He has made everything beautiful in its time. He has also set eternity in the human heart; yet no one can fathom what God has done from beginning to end.
Ecclesiates 3:11 | NIV | Other Versions | Context
The theme of the book of Ecclesiastes can really be summed up by the idea that everything is meaningless [Ecc 1:2|Article]. It is a sentiment often repeated and sets the general tone of the book. Everything in this world is meaningless, every worldly pursuit and knowledge and desire is meaningless. Ecclesiastes 3 opens us up to Solomon‘s perspective on the concept of time. In this study we will once again reflect on the concept of eternity and how we as humans find it difficult to reconcile our concept of time to God’s concept of eternity.

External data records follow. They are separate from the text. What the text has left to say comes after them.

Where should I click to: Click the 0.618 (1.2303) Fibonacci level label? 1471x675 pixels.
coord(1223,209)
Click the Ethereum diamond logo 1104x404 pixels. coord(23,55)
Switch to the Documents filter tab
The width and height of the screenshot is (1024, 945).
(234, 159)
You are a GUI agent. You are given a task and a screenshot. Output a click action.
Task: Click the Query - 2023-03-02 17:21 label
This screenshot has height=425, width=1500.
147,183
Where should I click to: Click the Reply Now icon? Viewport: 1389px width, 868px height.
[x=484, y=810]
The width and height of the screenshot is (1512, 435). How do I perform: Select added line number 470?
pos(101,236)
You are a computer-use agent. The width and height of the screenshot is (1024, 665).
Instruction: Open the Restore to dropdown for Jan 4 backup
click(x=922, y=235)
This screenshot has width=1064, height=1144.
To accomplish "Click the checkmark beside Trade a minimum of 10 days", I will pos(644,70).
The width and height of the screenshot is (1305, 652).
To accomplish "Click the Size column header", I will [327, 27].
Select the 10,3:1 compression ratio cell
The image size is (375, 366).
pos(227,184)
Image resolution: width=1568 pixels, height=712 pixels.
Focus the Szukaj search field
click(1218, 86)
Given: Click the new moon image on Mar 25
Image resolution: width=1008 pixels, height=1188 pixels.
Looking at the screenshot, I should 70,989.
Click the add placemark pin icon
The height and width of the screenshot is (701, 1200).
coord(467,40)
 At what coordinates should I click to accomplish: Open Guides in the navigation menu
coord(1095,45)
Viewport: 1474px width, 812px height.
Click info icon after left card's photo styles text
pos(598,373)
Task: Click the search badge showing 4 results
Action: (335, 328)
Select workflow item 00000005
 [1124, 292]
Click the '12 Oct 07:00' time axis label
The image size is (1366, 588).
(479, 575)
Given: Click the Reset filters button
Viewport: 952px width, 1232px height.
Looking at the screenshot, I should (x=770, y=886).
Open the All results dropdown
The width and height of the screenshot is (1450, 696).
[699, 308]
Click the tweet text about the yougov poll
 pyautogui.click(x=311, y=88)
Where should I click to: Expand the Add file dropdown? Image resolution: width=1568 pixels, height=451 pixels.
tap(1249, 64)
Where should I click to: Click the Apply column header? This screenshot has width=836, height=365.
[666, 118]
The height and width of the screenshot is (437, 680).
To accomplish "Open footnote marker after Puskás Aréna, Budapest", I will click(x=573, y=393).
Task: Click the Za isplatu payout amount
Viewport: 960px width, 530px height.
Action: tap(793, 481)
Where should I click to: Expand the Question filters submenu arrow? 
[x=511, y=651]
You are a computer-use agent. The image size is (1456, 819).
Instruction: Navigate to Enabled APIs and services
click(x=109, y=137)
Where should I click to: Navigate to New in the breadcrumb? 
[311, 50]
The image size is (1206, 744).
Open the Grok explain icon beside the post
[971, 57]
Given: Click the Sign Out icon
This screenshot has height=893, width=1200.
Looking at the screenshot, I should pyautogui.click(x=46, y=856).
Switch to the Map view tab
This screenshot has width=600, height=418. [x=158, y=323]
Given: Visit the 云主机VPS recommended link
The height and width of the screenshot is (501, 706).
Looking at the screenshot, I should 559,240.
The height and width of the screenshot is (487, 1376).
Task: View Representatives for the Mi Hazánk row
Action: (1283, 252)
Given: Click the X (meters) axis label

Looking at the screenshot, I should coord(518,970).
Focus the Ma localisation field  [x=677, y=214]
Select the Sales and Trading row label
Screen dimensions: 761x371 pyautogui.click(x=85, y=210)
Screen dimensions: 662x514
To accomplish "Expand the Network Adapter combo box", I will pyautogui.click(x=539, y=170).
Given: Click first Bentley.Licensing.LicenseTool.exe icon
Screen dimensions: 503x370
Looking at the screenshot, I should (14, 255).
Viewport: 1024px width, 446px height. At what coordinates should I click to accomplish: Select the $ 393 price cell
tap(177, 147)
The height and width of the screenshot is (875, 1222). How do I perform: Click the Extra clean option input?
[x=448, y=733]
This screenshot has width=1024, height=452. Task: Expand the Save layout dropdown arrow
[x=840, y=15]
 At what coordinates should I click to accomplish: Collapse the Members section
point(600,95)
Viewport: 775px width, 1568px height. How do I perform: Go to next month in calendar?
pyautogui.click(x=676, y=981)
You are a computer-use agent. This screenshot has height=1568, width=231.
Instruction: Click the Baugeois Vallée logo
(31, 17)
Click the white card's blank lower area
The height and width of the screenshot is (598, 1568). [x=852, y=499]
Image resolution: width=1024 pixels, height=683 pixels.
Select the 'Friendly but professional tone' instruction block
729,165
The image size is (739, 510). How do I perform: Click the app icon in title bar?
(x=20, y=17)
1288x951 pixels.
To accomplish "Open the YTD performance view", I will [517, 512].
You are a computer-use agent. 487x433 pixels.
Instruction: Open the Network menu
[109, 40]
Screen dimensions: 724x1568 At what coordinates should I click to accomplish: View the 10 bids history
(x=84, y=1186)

He has made everything beautiful in its time – Do you know that different flowers look prettiest in different seasons? Different fruits are the tastiest in different seasons? There is a time for everything, and in God’s own time, there is also a time to be beautiful. God is the creator of all things [Col 1:16], and all things are made by him in wisdom for his glory. Everything will come to fruition in God’s own time, in God’s own ways – some problems may be solved immediately, some may take a while, others may take a long time. Some issues will be solved easily, others may require a miracle. Some troubles may be resolved when God sends aid through others; some may see God resolving it himself. Indeed, And we know that in all things God works for the good of those who love him, who have been called according to his purpose [Rom 8:28|Article].
He has also set eternity in the human heart – as Christians we believe in eternal life. We hence believe in the concept of eternity, even if we aren’t always able to fully comprehend the weight of eternity. But it is not Christians alone who hold the exclusive rights to eternity. All humans have eternity. All humans possesses eternity in their hearts, whether they believe in God or not. We don’t always think about it this way, but as Christians we believe that those who believe in God will have eternal life – and that’s what we call salvation, while those who do not believe in God will have eternal death in hell. That’s eternity too, but a painful, hopeless and meaningless eternity. Eternity in the concept of Christianity has always been looked on positively, but it can be a terribly frightening and dreadful prospect. We all have eternity in our hearts – God has given each of us the natural and innate ability to appreciate eternity – but not all of us understand that God runs on the clock of eternity. It is only when we truly appreciate the concept of eternity that many things begin to make sense to us – like suffering, for instance. Our elongated suffering on earth may seem like a long time, but when we cast it in comparison to our prospect of eternal life, what is 3 years, 8 years, or even 20 years?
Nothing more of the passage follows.